Published July 2, 2019 by Nan Mykel

                                       “That’s a Story!”

            In the language of children, story telling means telling a falsehood—at least it did in my childhood.  Now a number of learned individuals suggest that our lives—our selves—are no more real than the stories we think and believe and tell.  Ohh that word “real.”  Most folks today avoid that concept, I know.

            After reading an article in Psychology Today describing the difference between a “Romantic” and a “Post-modernist”,  I accepted the mantle of being a Romantic.

Trying to get organized, my usual rallying cry, I came across a copy of Psychology Today I had saved. I was unsure why I had saved it but when I opened it I found out why: It contains an unread article by Kenneth J. Gergen, Ph.D., The Decline and Fall of Personality ( Nov/Dec 1992, p. 59).

“Many of us believe that somewhere behind our masks lies the real person, that all this role playing is so much sham.  We may also believe that that for the sake of society and ourselves we should drop the roles and be what we truly are.  Yet if by chance you are beginning to doubt that there is a factual self beneath the fake, and feel the mask may just be the genuine article, that ‘image is everything,’ you are entering the new world of postmodern consciousness”.  He adds that “Slowly we are losing confidence that there is a coherent, identifiable substance behind the mask. The harder we look, the more difficult it is to find ‘anyone at home’.
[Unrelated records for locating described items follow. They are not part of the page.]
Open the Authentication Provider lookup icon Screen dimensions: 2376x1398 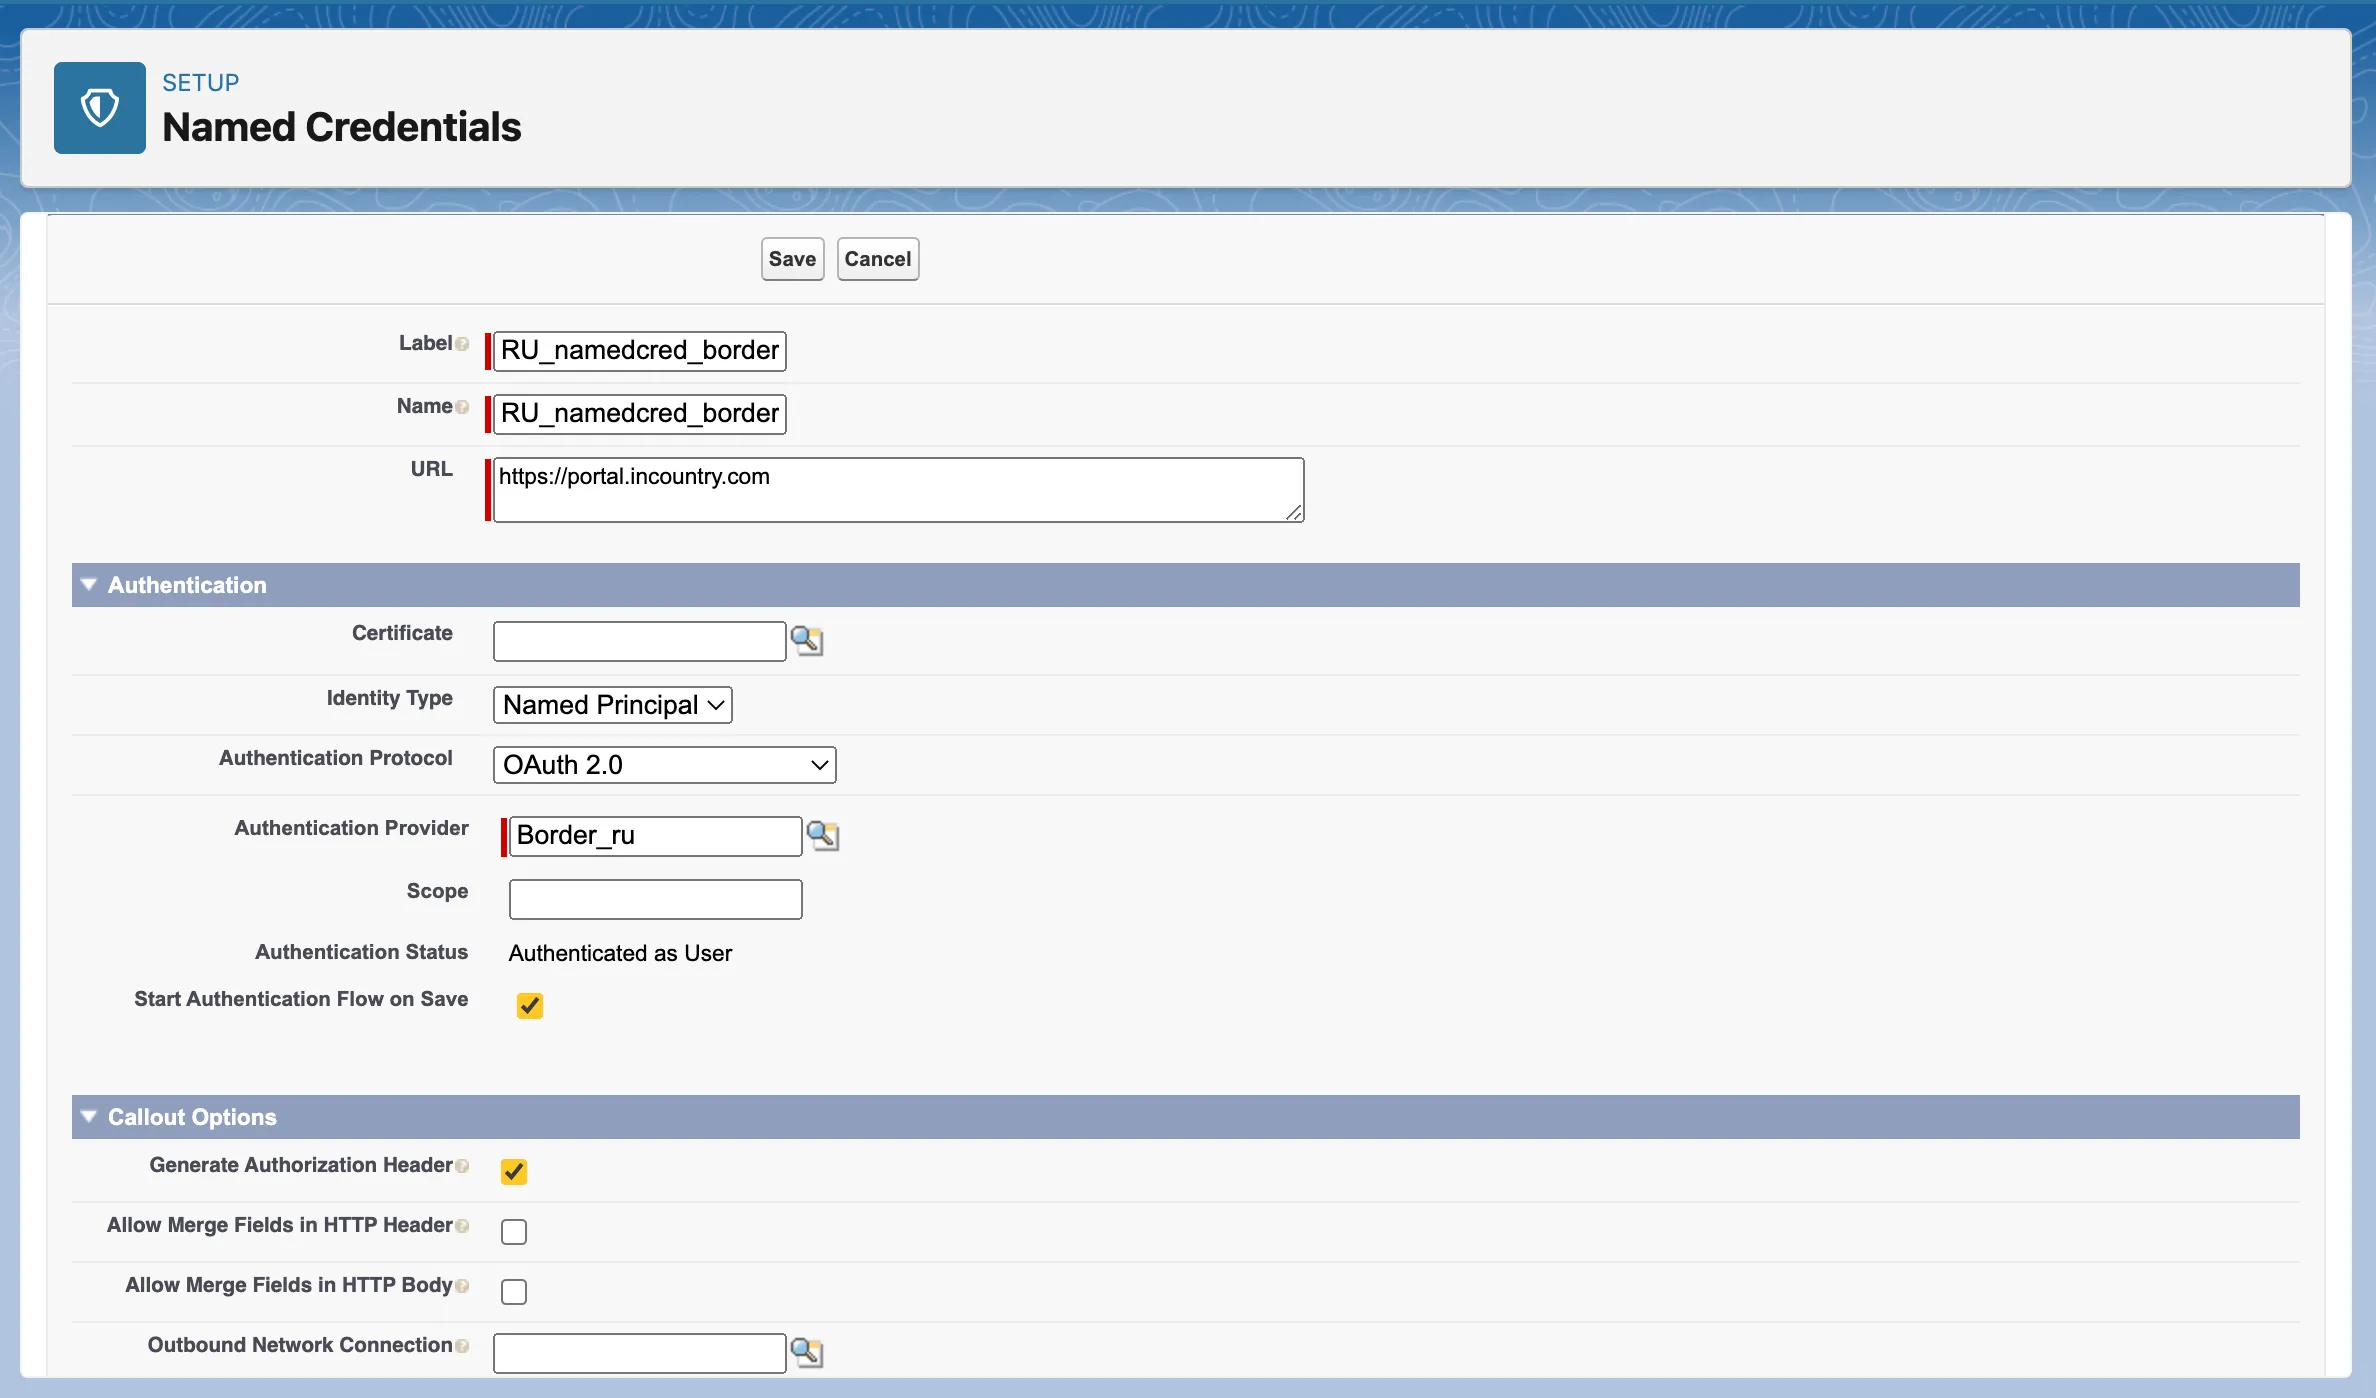[x=822, y=835]
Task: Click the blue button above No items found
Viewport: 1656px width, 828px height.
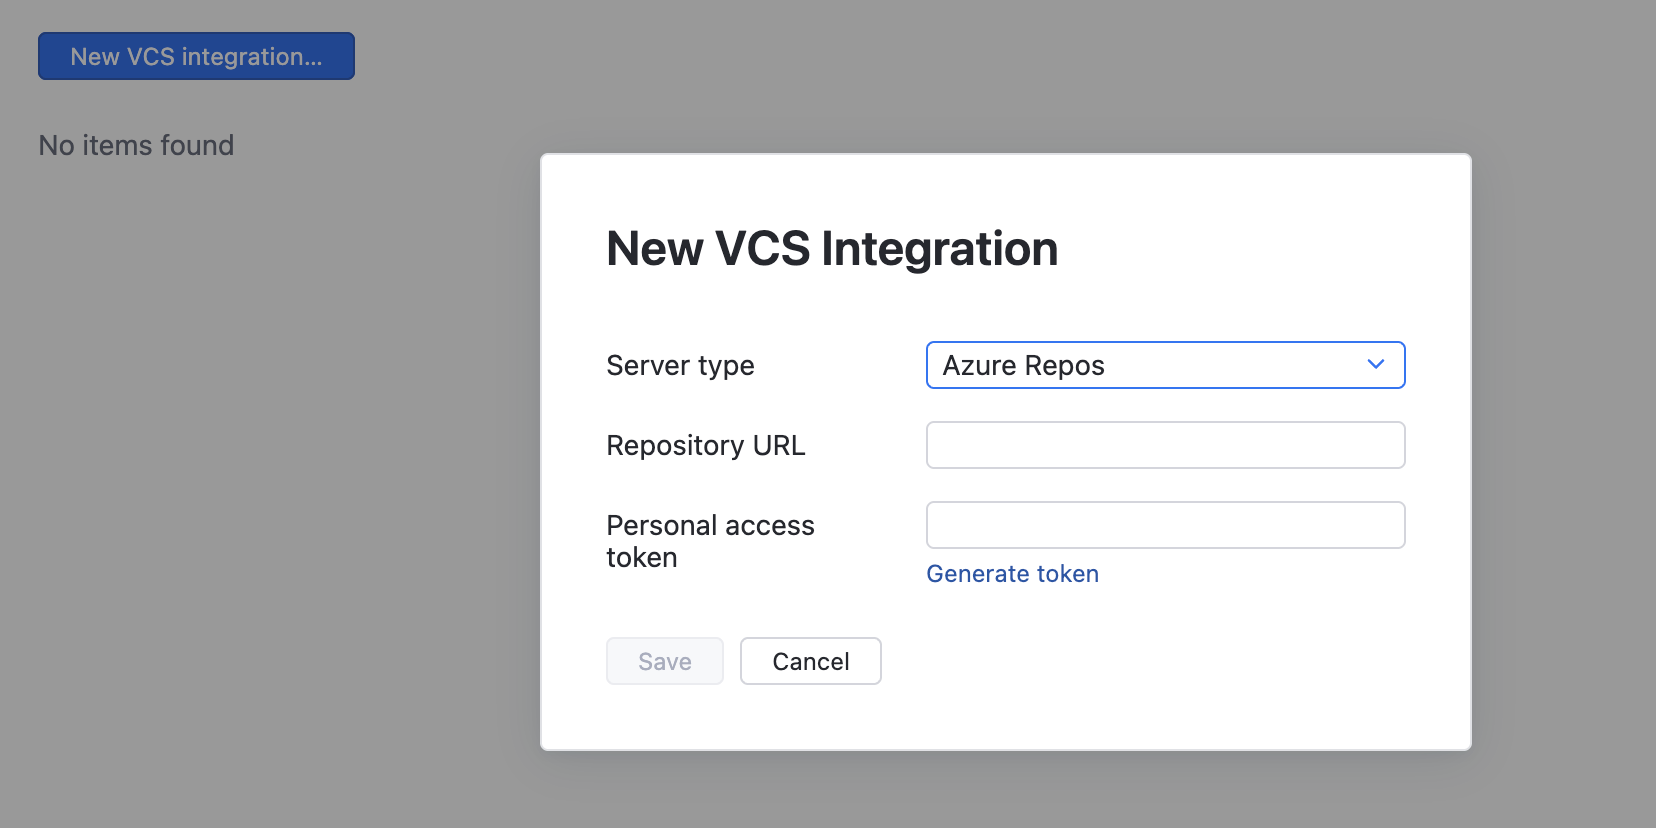Action: coord(196,56)
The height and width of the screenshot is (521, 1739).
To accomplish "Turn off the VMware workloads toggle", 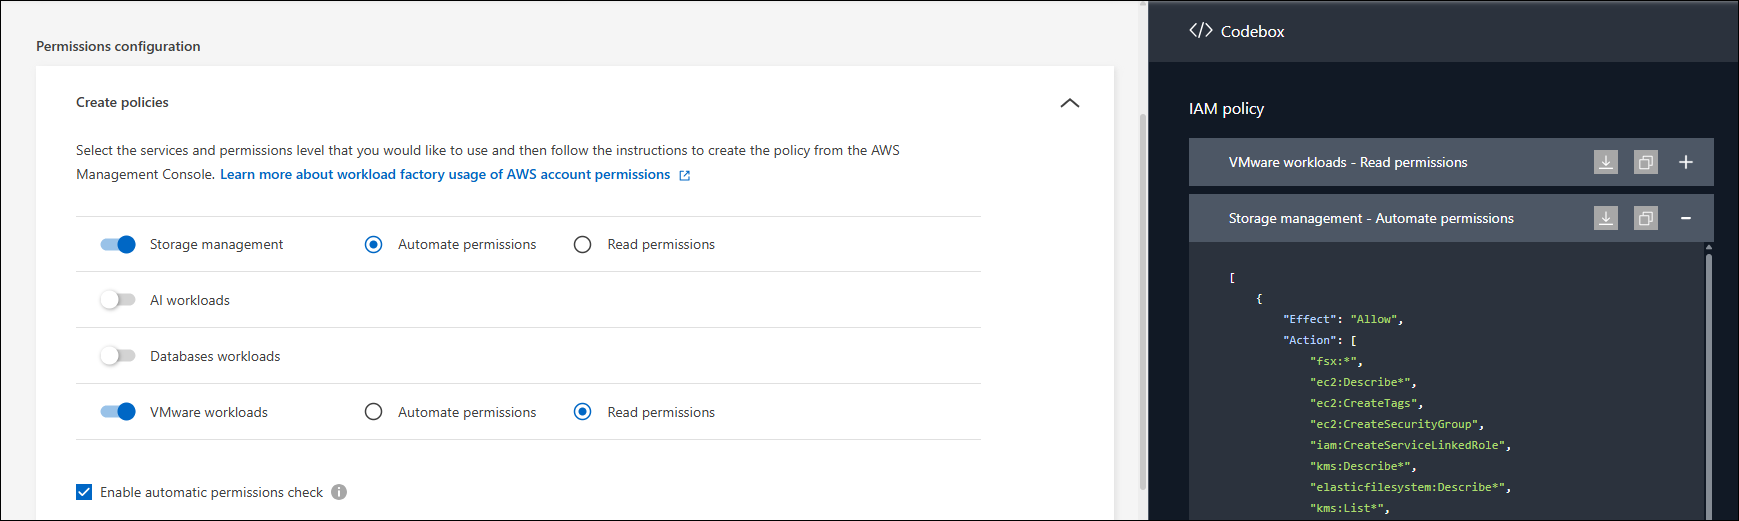I will click(x=118, y=412).
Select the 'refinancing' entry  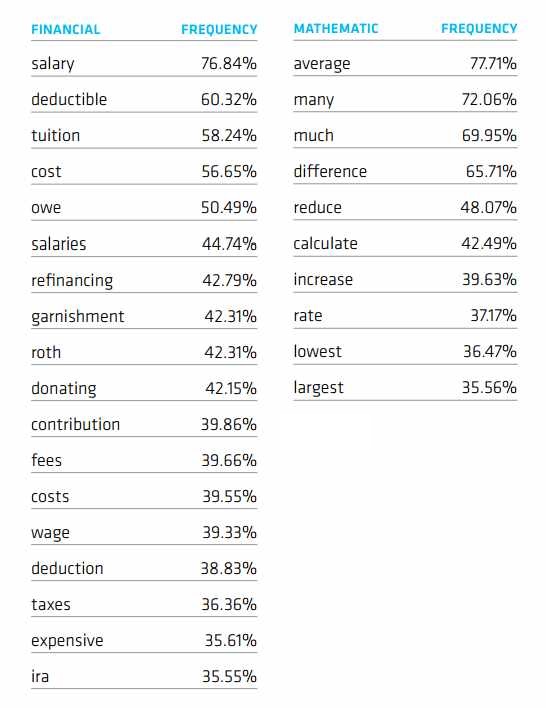[72, 281]
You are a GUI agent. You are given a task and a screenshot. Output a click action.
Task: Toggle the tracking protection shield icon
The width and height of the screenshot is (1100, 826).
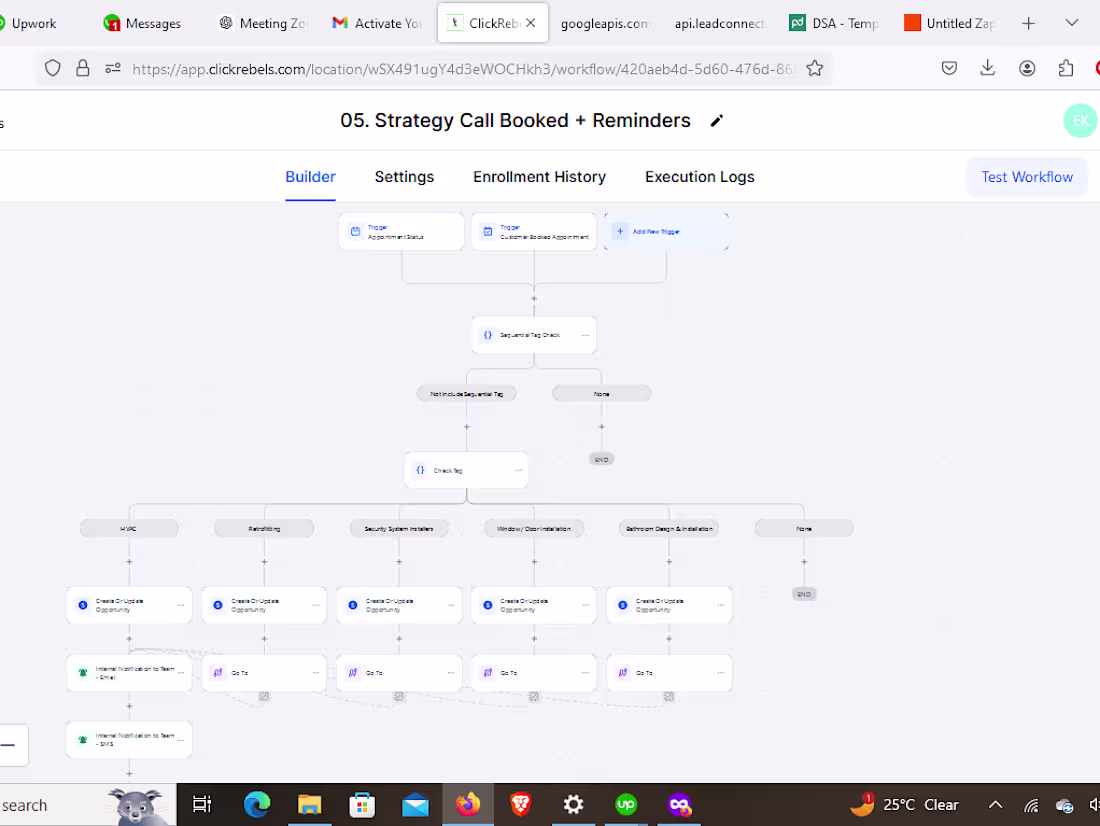point(52,67)
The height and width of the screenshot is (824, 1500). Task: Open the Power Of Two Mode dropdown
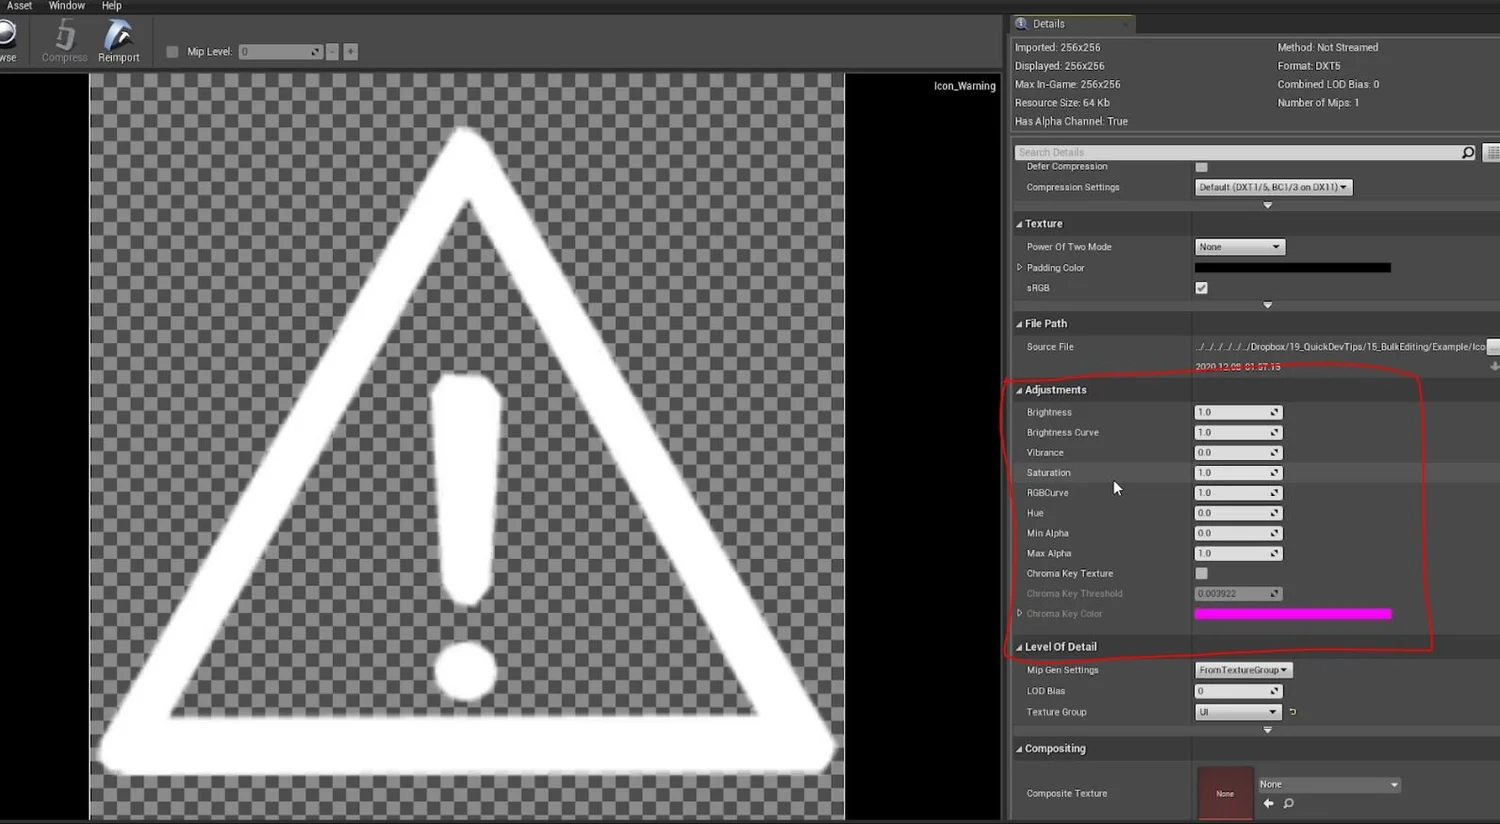coord(1239,246)
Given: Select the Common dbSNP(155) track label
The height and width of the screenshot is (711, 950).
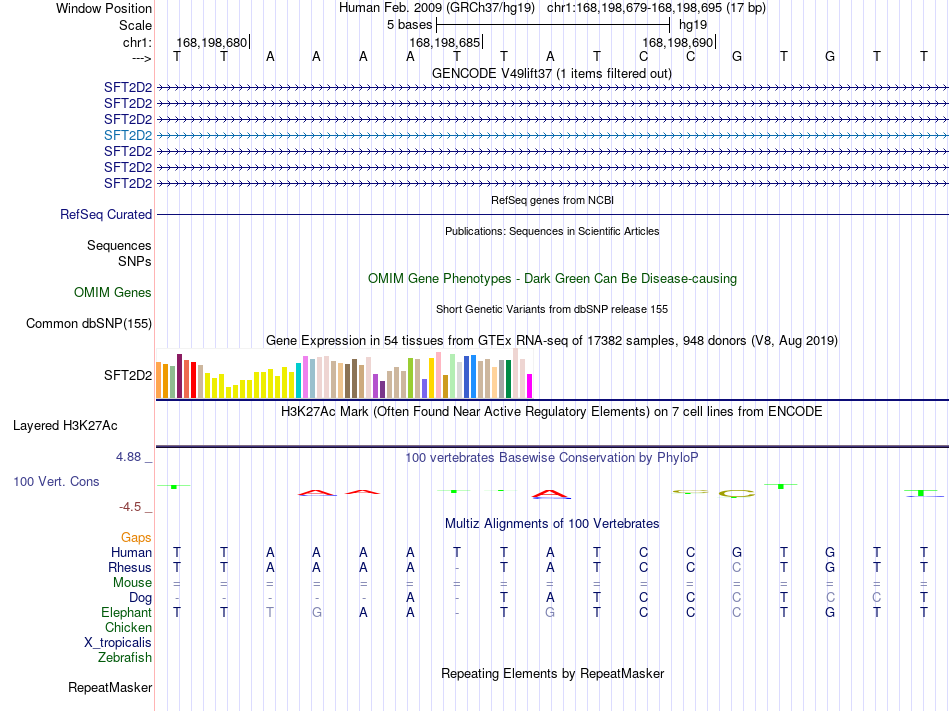Looking at the screenshot, I should tap(89, 323).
“For contemporary psychologists, people are much like input-output machines…what they do depends on what goes into them.”  Remember that this was before the increasingly attractive idea of many toward the partly (soon wholly?) robotic man.

I never thought of myself as a romantic, but as he differentiates between the Romantic and the Modernist conceptions of the self, I have to register as a Thinking Romantic.  (Where does curiosity belong?)

“It is from the romantic tradition that we derive our beliefs in a profound and stable center of identity–a center which harbors the vital spirit of life itself.  In the past, when it was popular, the romantic self was a compelling account of forces buried beneath the surface of consciousness, in the deep interior of one’s being.”  (Kenneth J. Gergen,  Ph.D., The  Decline and Fall of Personality (Nov/Dec 1992, p. 59).

It is also the home of the “soul.”  Everyone knows by now that I am not religious in the usual sense of the word, but I do honor my depths and support from my unconscious.  And so I accepted the mantle of being a “Romantic!”

        Less than one month later, however,  I come across Bob Shepherd’s blog Praxis that makes a case for mankind’s inner core resulting from their own stories about him/herself and others.  “People are made to construct stories—plausible and engaging accounts of things—the way a stapler is made to staple and a hammer is made to hammer.”  (What Makes Humans Human? Posted on November 30, 2018).  There is no “inner self,” only an accumulation of stories we’ve created  to explain our perceptions.  It’s evolution that caused it, he says. I wonder if evolution itself is one of our stories.

            Off to work on a new story!